→ **What is needed**
Reproduce exactly the lines from the one containing "You are a computer-use" through the end of the entries, including both. Drop the pictures.

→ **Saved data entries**

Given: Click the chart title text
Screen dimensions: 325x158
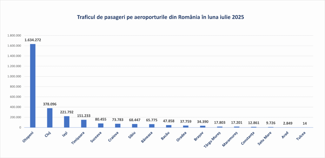Looking at the screenshot, I should pyautogui.click(x=160, y=17).

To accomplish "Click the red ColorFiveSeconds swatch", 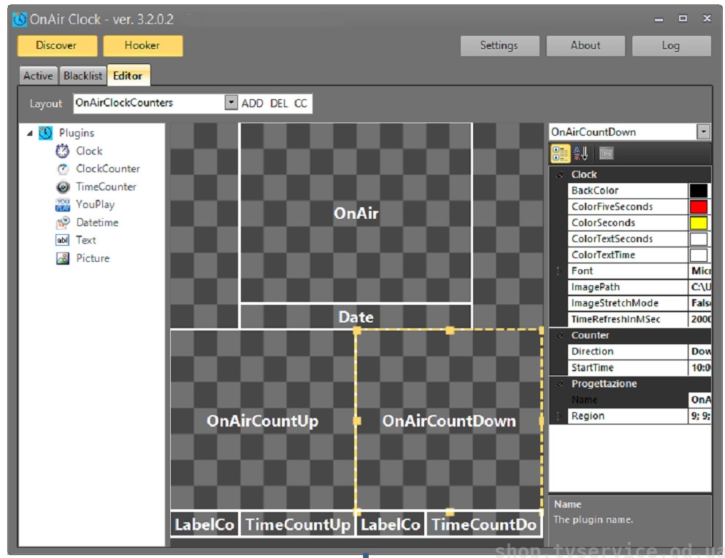I will pos(699,206).
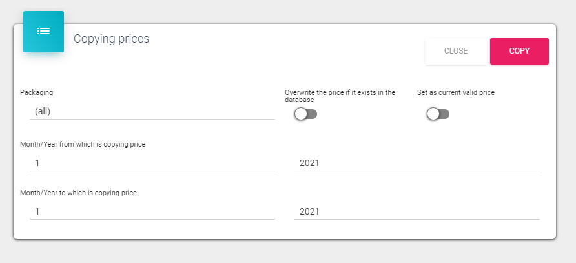Focus the copy-from month field
This screenshot has width=576, height=263.
click(x=152, y=163)
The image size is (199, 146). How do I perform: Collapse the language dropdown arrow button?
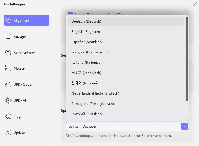pyautogui.click(x=184, y=126)
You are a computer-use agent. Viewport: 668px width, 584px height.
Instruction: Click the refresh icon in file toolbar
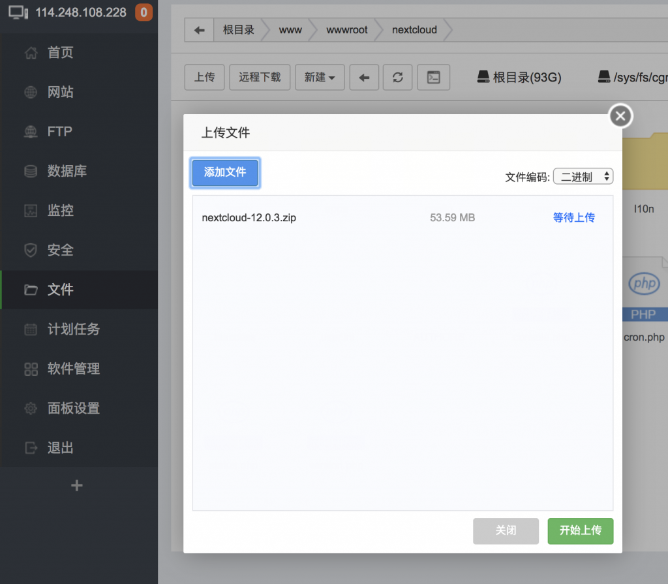[397, 77]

→ **Answer space**
You are a computer-use agent. Viewport: 668px width, 584px height.
Instruction: Click the refresh icon in file toolbar
[397, 77]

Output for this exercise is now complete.